Cancer photodynamic therapy (PDT) represents an attractive local treatment in combination with immunotherapy. Successful cancer PDT relies on the image-guidance to ensure the treatment accuracy. However, existing nanotechnology for co-delivery of photosensitizers and image contrast agents slows the clearance of PDT agents from the body, and causes a disparity between the release profiles of the imaging and PDT agents. We have found that the photosensitizer Chlorin e6 (Ce6) is inherently bound to immunoglobulin G (IgG) in a nanomolarity range of affinity. Ce6 and IgG self-assembles to form the nanocomplexes termed Chloringlobulin (Chlorin e6 + immunoglobulin G). Chloringlobulin enhances the Ce6 concentration in tumor without changing its elimination half-life in blood. Utilizing the immune checkpoint inhibitor anti-programmed death-ligand 1 (PD-L1) (αPD-L1) to prepare αPD-L1 Chloringlobulin, we have demonstrated a combination of Ce6-based red-light fluorescence image-guided surgery, stereotactic PDT and PD-L1 blockade therapy of mice bearing orthotopic glioma.

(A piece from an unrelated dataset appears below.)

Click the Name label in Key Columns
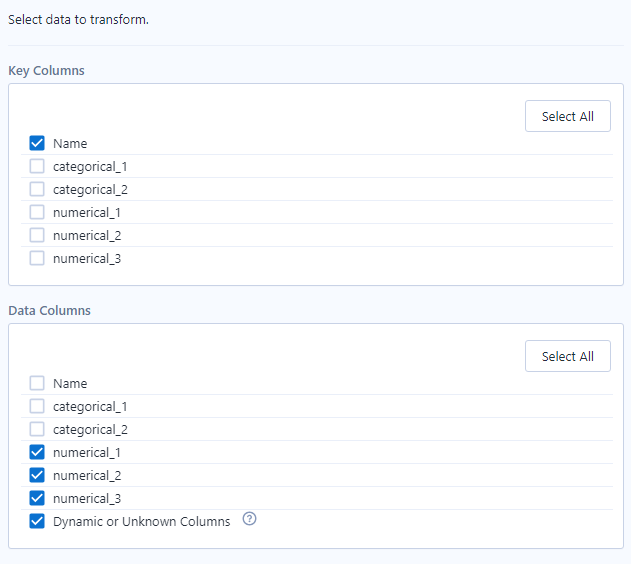point(70,143)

In mice bearing orthotopic colon cancer model, we have prepared another Chloringlobulin that allows intraoperative fluorescence image-guided PDT in combination with PD-L1 and cytotoxic T lymphocyte antigen 4 (CTLA-4) dual checkpoint blockade therapy. The Chloringlobulin technology shows great potential for clinical translation of combinatorial intraoperative fluorescence image-guided PDT and checkpoint blockade therapy.